-- TASK REQUIREMENTS --
The entries shown below should be output exactly as they appear.

** SOURCE MATERIAL follows **

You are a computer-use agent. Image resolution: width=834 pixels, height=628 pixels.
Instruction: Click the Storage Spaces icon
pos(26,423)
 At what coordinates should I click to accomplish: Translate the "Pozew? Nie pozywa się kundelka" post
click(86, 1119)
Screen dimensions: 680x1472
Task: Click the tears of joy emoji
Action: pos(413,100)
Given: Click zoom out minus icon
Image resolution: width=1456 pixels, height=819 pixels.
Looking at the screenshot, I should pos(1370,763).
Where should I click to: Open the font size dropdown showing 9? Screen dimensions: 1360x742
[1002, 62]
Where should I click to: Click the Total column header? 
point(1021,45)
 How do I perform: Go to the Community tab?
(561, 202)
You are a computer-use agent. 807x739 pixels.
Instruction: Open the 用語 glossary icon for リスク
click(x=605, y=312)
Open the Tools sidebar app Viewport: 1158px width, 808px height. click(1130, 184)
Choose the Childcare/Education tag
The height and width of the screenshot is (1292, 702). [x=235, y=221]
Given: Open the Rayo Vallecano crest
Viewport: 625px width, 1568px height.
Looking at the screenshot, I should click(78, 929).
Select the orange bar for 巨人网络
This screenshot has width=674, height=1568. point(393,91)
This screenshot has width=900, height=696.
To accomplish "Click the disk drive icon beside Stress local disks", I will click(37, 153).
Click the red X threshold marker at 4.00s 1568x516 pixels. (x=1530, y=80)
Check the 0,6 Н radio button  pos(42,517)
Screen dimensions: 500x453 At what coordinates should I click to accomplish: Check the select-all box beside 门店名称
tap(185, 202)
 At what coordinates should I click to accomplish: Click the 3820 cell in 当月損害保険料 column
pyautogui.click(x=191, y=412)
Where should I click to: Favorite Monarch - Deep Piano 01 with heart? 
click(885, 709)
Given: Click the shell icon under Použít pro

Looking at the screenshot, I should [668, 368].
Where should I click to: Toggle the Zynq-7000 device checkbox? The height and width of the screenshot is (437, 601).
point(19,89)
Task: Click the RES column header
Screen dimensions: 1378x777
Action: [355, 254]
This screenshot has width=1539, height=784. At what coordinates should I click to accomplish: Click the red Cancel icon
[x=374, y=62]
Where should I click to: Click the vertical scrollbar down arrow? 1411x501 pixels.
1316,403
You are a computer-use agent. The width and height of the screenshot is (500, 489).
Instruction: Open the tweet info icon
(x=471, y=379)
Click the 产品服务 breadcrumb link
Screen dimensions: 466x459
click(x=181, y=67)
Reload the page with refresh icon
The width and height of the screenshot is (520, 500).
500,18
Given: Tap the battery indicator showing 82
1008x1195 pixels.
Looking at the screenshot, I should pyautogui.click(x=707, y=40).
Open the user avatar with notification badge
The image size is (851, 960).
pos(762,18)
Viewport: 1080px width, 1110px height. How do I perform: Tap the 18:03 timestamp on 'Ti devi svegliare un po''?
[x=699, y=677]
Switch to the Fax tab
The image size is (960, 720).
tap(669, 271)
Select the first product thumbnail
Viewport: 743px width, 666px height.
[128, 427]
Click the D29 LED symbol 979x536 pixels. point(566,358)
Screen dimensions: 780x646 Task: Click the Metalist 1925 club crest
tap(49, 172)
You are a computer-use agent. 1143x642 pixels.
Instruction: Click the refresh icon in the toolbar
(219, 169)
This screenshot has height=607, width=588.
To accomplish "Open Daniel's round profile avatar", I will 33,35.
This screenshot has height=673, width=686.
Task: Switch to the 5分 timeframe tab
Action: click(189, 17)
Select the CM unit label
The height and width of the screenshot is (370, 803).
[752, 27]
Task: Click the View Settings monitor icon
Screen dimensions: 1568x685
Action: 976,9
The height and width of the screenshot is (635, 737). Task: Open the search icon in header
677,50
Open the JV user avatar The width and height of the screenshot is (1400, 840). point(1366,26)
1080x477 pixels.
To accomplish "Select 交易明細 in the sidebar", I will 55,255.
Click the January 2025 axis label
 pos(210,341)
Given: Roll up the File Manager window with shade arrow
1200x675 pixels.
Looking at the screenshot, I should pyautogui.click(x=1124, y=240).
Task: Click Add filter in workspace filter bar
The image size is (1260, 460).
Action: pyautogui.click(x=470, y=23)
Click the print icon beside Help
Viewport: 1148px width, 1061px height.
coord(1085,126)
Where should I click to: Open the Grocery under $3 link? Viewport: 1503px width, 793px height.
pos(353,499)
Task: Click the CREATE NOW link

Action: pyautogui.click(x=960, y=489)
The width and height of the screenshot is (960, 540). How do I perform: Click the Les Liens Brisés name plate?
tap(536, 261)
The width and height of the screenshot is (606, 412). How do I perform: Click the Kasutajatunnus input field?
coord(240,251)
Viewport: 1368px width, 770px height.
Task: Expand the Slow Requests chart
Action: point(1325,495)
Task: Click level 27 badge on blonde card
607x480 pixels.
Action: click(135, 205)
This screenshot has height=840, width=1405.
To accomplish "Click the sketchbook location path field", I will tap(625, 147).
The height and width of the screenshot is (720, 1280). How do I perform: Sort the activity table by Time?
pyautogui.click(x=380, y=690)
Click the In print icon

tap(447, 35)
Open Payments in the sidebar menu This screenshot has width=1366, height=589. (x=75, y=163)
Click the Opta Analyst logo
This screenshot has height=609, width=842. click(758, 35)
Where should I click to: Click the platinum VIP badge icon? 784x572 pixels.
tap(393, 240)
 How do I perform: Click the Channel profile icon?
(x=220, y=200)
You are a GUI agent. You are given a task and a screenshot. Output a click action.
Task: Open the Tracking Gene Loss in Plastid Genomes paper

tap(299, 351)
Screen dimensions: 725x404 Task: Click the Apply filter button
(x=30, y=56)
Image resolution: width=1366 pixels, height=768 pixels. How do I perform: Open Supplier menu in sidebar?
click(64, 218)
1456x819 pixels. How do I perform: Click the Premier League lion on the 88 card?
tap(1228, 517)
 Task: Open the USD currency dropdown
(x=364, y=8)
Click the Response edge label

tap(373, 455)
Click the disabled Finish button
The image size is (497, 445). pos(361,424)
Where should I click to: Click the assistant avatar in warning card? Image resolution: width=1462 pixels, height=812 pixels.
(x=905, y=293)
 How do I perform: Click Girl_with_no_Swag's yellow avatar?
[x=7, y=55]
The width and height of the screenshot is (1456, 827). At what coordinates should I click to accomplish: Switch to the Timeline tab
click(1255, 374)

** End of SOURCE MATERIAL **

-- RESPONSE AREA --
You are a computer-use agent. Image resolution: width=834 pixels, height=628 pixels.
Instruction: Click the Storage Spaces icon
pos(26,423)
 At what coordinates should I click to accomplish: Translate the "Pozew? Nie pozywa się kundelka" post
click(86, 1119)
Screen dimensions: 680x1472
Task: Click the tears of joy emoji
Action: pos(413,100)
Given: Click zoom out minus icon
Image resolution: width=1456 pixels, height=819 pixels.
Looking at the screenshot, I should pos(1370,763).
Where should I click to: Open the font size dropdown showing 9? Screen dimensions: 1360x742
[1002, 62]
Where should I click to: Click the Total column header? 
point(1021,45)
 How do I perform: Go to the Community tab?
(561, 202)
You are a computer-use agent. 807x739 pixels.
Instruction: Open the 用語 glossary icon for リスク
click(x=605, y=312)
Open the Tools sidebar app Viewport: 1158px width, 808px height. click(1130, 184)
Choose the Childcare/Education tag
The height and width of the screenshot is (1292, 702). [x=235, y=221]
Given: Open the Rayo Vallecano crest
Viewport: 625px width, 1568px height.
Looking at the screenshot, I should click(78, 929).
Select the orange bar for 巨人网络
This screenshot has width=674, height=1568. point(393,91)
This screenshot has width=900, height=696.
To accomplish "Click the disk drive icon beside Stress local disks", I will click(37, 153).
Click the red X threshold marker at 4.00s 1568x516 pixels. (x=1530, y=80)
Check the 0,6 Н radio button  pos(42,517)
Screen dimensions: 500x453 At what coordinates should I click to accomplish: Check the select-all box beside 门店名称
tap(185, 202)
 At what coordinates should I click to accomplish: Click the 3820 cell in 当月損害保険料 column
pyautogui.click(x=191, y=412)
Where should I click to: Favorite Monarch - Deep Piano 01 with heart? 
click(885, 709)
Given: Click the shell icon under Použít pro

Looking at the screenshot, I should [668, 368].
Where should I click to: Toggle the Zynq-7000 device checkbox? The height and width of the screenshot is (437, 601).
point(19,89)
Task: Click the RES column header
Screen dimensions: 1378x777
Action: [355, 254]
This screenshot has width=1539, height=784. At what coordinates should I click to accomplish: Click the red Cancel icon
[x=374, y=62]
Where should I click to: Click the vertical scrollbar down arrow? 1411x501 pixels.
1316,403
You are a computer-use agent. The width and height of the screenshot is (500, 489).
Instruction: Open the tweet info icon
(x=471, y=379)
Click the 产品服务 breadcrumb link
Screen dimensions: 466x459
click(x=181, y=67)
Reload the page with refresh icon
The width and height of the screenshot is (520, 500).
500,18
Given: Tap the battery indicator showing 82
1008x1195 pixels.
Looking at the screenshot, I should pyautogui.click(x=707, y=40).
Open the user avatar with notification badge
The image size is (851, 960).
pos(762,18)
Viewport: 1080px width, 1110px height. How do I perform: Tap the 18:03 timestamp on 'Ti devi svegliare un po''?
[x=699, y=677]
Switch to the Fax tab
The image size is (960, 720).
tap(669, 271)
Select the first product thumbnail
Viewport: 743px width, 666px height.
[128, 427]
Click the D29 LED symbol 979x536 pixels. point(566,358)
Screen dimensions: 780x646 Task: Click the Metalist 1925 club crest
tap(49, 172)
You are a computer-use agent. 1143x642 pixels.
Instruction: Click the refresh icon in the toolbar
(219, 169)
This screenshot has height=607, width=588.
To accomplish "Open Daniel's round profile avatar", I will 33,35.
This screenshot has height=673, width=686.
Task: Switch to the 5分 timeframe tab
Action: click(189, 17)
Select the CM unit label
The height and width of the screenshot is (370, 803).
[752, 27]
Task: Click the View Settings monitor icon
Screen dimensions: 1568x685
Action: 976,9
The height and width of the screenshot is (635, 737). Task: Open the search icon in header
677,50
Open the JV user avatar The width and height of the screenshot is (1400, 840). point(1366,26)
1080x477 pixels.
To accomplish "Select 交易明細 in the sidebar", I will 55,255.
Click the January 2025 axis label
 pos(210,341)
Given: Roll up the File Manager window with shade arrow
1200x675 pixels.
Looking at the screenshot, I should pyautogui.click(x=1124, y=240).
Task: Click Add filter in workspace filter bar
The image size is (1260, 460).
Action: pyautogui.click(x=470, y=23)
Click the print icon beside Help
Viewport: 1148px width, 1061px height.
coord(1085,126)
Where should I click to: Open the Grocery under $3 link? Viewport: 1503px width, 793px height.
pos(353,499)
Task: Click the CREATE NOW link

Action: pyautogui.click(x=960, y=489)
The width and height of the screenshot is (960, 540). How do I perform: Click the Les Liens Brisés name plate?
tap(536, 261)
The width and height of the screenshot is (606, 412). How do I perform: Click the Kasutajatunnus input field?
coord(240,251)
Viewport: 1368px width, 770px height.
Task: Expand the Slow Requests chart
Action: point(1325,495)
Task: Click level 27 badge on blonde card
607x480 pixels.
Action: click(135, 205)
This screenshot has height=840, width=1405.
To accomplish "Click the sketchbook location path field", I will tap(625, 147).
The height and width of the screenshot is (720, 1280). How do I perform: Sort the activity table by Time?
pyautogui.click(x=380, y=690)
Click the In print icon

tap(447, 35)
Open Payments in the sidebar menu This screenshot has width=1366, height=589. (x=75, y=163)
Click the Opta Analyst logo
This screenshot has height=609, width=842. click(758, 35)
Where should I click to: Click the platinum VIP badge icon? 784x572 pixels.
tap(393, 240)
 How do I perform: Click the Channel profile icon?
(x=220, y=200)
You are a GUI agent. You are given a task and a screenshot. Output a click action.
Task: Open the Tracking Gene Loss in Plastid Genomes paper

tap(299, 351)
Screen dimensions: 725x404 Task: Click the Apply filter button
(x=30, y=56)
Image resolution: width=1366 pixels, height=768 pixels. How do I perform: Open Supplier menu in sidebar?
click(64, 218)
1456x819 pixels. How do I perform: Click the Premier League lion on the 88 card?
tap(1228, 517)
 Task: Open the USD currency dropdown
(x=364, y=8)
Click the Response edge label

tap(373, 455)
Click the disabled Finish button
The image size is (497, 445). pos(361,424)
Where should I click to: Click the assistant avatar in warning card? Image resolution: width=1462 pixels, height=812 pixels.
(x=905, y=293)
 How do I perform: Click Girl_with_no_Swag's yellow avatar?
[x=7, y=55]
The width and height of the screenshot is (1456, 827). At what coordinates should I click to accomplish: Switch to the Timeline tab
click(1255, 374)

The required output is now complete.